Within the pages of this tiny volume of poetry titled, Collection of Poetry for Secondary Schools are some eternal truths that have a universal relevance to all lands and climes. Fortunately, although the author, Jibe Ologeh, a veteran radio/TV producer of popular children's programme wrote this slim delightful booklet for kids, its broad appeal cannot be wished away.

The author explores a wide range of themes that appeal to young children. There are offerings on dance, music, love, and questions of morality. All through the 46 page book, the common thread is the excellent use of simple similes and imagery that young readers could grasp without difficulty, even when more complex subjects like nature are involved.

Poetry in this part of the world is gradually going into extinction, but thanks to its inclusion in the school academic curriculum, works like this may inspire a revival of interest. Writers like Mrs. Ologeh, a successful business woman, proprietor of R-Weels Media, housewife, mother and producer of the popular TV quiz programme, Young Scholars and, Health Monitor etc, was still able to find time out of her tight schedule to produce this charming little book.

Her long interaction with school children must have inspired the author to use the medium of simple verse to educate the young minds about the wonders of nature, the intrinsic beauty of music and its haunting melodies; the charms of dances and how God's unsearchable creative work brought all these into existence for human enjoyment.

For instance Ologeh, in the short poem, titled, Rainbow, attempts to describe the beauty and mystery of the Rainbow...

Stretching from earth

To earth

Caved in the sky

You herald the covenant

Built in eternity

And supreme

You tower over the earth

Dispersing your

Lamp of colours

All the earth

See you dressed

In a pool of tincture

Shading the sky

In rare paint

I think the text, "Built in Beauty, And supreme, You tower over the earth, Dispersing your lamp of colours" is a clever description of the great majesty of the Rainbow, and the young reader would find its mystery and religious context partially resolved when he realises the Rainbow is "Caved in the Sky, To Herald the Covenant".

Mrs Ologeh must be a lover of nature; a favourite subject of children.
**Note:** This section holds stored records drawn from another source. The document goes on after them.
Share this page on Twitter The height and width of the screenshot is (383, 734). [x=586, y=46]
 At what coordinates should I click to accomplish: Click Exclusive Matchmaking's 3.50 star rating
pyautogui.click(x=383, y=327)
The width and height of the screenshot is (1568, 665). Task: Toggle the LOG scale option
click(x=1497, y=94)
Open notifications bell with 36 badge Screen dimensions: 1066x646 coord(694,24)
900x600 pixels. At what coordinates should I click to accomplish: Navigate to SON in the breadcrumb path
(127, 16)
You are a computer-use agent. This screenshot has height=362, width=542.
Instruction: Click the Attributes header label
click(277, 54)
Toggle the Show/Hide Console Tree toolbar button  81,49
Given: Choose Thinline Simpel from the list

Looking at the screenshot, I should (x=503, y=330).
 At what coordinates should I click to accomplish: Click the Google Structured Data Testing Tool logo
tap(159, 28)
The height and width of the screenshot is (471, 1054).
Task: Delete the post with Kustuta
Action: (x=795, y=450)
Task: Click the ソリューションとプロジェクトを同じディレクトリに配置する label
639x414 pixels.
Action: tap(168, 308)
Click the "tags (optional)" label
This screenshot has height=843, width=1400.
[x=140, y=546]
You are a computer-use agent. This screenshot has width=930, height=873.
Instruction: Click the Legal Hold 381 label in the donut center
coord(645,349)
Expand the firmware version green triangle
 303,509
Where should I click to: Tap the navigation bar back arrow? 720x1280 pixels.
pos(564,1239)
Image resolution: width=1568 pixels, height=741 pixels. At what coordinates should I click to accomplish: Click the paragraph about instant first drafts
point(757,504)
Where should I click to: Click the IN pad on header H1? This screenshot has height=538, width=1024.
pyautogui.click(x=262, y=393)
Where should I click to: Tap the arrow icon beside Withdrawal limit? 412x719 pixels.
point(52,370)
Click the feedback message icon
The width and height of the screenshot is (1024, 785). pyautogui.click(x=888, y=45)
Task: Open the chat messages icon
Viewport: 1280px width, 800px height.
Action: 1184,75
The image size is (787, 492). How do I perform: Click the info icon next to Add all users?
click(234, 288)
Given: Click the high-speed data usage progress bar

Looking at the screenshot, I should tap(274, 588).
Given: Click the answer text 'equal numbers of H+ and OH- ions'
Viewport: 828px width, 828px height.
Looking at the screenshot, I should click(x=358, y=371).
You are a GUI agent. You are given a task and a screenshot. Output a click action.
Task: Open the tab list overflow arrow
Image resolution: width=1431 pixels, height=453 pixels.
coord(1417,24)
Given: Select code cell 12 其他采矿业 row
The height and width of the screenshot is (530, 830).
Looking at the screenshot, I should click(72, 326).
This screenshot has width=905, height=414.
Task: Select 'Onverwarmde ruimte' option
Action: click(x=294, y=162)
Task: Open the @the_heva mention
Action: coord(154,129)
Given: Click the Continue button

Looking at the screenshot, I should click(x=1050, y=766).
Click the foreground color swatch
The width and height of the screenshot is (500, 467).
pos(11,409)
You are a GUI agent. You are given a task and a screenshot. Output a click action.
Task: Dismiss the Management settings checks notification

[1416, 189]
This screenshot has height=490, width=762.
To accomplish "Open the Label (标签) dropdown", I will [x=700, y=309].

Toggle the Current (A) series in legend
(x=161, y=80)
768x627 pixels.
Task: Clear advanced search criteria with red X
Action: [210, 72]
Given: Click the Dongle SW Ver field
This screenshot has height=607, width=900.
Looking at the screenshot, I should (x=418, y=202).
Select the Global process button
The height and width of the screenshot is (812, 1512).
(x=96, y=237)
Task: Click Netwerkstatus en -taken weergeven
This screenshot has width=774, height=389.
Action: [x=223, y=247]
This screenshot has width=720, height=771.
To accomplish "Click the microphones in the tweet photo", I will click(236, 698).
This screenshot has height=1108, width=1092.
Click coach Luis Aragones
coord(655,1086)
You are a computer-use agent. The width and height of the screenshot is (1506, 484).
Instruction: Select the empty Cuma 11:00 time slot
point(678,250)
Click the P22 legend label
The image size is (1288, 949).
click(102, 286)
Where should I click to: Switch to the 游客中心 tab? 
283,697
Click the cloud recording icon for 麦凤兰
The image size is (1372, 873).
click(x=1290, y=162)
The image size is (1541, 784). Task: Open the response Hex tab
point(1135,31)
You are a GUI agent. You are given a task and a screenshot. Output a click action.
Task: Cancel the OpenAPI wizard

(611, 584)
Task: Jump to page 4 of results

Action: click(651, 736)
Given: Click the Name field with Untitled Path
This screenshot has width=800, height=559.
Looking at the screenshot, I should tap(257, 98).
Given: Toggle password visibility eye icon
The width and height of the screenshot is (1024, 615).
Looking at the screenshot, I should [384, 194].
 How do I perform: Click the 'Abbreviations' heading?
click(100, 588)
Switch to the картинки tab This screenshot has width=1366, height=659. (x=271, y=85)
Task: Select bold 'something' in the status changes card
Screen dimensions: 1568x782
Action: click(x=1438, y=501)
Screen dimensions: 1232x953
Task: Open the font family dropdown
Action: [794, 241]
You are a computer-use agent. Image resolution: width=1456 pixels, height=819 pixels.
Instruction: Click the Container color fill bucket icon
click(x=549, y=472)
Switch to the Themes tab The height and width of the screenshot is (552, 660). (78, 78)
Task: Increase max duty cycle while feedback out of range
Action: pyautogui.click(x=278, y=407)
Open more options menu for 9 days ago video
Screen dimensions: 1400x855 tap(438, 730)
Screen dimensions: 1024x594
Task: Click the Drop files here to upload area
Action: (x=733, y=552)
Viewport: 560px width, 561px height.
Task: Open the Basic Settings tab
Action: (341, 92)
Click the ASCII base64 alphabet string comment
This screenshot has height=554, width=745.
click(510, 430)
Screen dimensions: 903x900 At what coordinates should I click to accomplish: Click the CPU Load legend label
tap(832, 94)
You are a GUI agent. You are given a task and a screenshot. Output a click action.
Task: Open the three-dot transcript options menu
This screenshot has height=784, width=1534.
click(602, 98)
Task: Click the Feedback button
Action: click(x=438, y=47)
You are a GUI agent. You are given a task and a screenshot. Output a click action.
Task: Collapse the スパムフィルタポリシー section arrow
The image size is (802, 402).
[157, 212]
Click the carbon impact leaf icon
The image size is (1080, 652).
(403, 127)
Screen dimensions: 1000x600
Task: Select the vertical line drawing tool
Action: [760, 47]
She writes on seashore and the beach. Even in the ode to motherhood, titled, Here We Stand, she still made some crucial references to the sea: Drop them dead, Ship them back, Pick them to sea, As food for Grendels, The great sea rovers, That we may know peace". So amazing is her ability to infuse imagery into those verses.

Mrs Ologeh is a born again Christian, which explains her brief allusions to the doctrine of the faith. She attempts to inculcate in the youths the fear of God made manifest in his powers of creation. To behold the glory of the Almighty is to appreciate his grace as shown in the wonders of creation. This naturally inspires true worship.

Finally, the author, not surprisingly wrote one of the poems, "Na Who I Go See Ask" in Pidgin English, the most widely spoken language in Nigeria. This small book speaks volumes about the versatility of the author, a graduate of English from the University of Ibadan. She also holds a Diploma and certificate from the Radio Nigeria Training School.

No doubt, this work will enrich our library of indigenous poetry literature; one hopes our educationists will find it worthy as a useful material for secondary school students.